Dr. Portie, one of your Vets from Sunset Canyon vet clinic, is going to Xray Visten’s legs on Thursday. We want to have a baseline for his knees. By the way, the knees are huge. Today in preparation for the trip to the clinic, Visten and Boullet loaded and unloaded a few times in the bigger trailer. V did it perfectly. I then put him in the stocks to medicate his eyes, and Allen was trimming feet on a couple of our horses. One is Hasan (same age as Boullet), that is turned out during the day with Visten and housed next to him at night. Allen often uses a belt sander on our horse’s feet, and Visten watched this with lots of curiosity. Allen then picked up Visten’s feet and rubbed the sander around his foot (outside as he is sore) and around his ankle. No problem. In addition to being a very trusting little soul after his tough beginnings and he always just copies what the other “boys” are doing. It is a great help to have several youngsters at once.

(Dataset excerpts)
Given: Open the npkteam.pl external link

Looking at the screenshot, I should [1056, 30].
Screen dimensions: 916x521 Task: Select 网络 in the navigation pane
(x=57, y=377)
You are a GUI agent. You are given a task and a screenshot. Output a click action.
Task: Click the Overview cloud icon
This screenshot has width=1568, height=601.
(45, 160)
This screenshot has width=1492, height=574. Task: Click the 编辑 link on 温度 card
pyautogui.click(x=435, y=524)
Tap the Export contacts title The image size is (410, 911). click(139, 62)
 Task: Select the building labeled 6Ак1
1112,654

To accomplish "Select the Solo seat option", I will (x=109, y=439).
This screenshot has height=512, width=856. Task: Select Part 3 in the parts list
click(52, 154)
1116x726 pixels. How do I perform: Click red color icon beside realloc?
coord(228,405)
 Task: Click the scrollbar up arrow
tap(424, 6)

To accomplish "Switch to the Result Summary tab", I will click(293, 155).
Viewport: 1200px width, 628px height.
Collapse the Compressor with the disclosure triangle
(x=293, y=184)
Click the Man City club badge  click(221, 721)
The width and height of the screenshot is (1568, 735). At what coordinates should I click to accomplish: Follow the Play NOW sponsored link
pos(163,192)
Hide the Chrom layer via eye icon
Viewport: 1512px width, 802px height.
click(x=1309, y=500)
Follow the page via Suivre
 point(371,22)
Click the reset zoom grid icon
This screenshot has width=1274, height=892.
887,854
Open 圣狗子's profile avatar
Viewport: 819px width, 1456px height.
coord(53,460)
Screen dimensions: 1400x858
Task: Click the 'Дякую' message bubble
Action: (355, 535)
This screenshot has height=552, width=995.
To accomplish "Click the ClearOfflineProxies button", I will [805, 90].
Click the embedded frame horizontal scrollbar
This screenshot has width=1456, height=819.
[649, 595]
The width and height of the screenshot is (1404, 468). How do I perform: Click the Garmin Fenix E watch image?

What you should do:
Please continue the update about Visten's care from its final sentence.

Response for this exercise:
– Suzanne De Laurentis
I came out to the ranch today, and Visten and I had a scratch in. He is so calm now and loving. He stood very still and made lots of funny faces while I scratched him from the top of his head, literally to his tail. Poor guy – he is very fluffy from being raised in the North and is not used to our fickle Texas winter. Cold one minute and hot the next. He is shedding out at a pretty good rate, and I know he must be very itchy. His eyes are continuing to improve and are only a little pink now. Sue let me put his eye drops in, and he tried as best he could to stand still and let me. His feet are still a little sore, and walking on our rocky Texas soil is hard for him — although that also is improving. He followed Sue right up into the trailer to be fed and was calm throughout no matter what happened – the wind caught the door and swung it shut with a bang, his “sister” horse came up to nose him from behind and was chased away, Sue handled his legs, Boullet reached over the partition and tried to start a game. He just looks around and takes it all in. Getting out of the trailer is a little trickier, and though he was a little reluctant, he trusted Sue and did what she asked. It was really no big deal when Sue squeezed in there with him to pick up the rope. When I left, he was playing with Boullet.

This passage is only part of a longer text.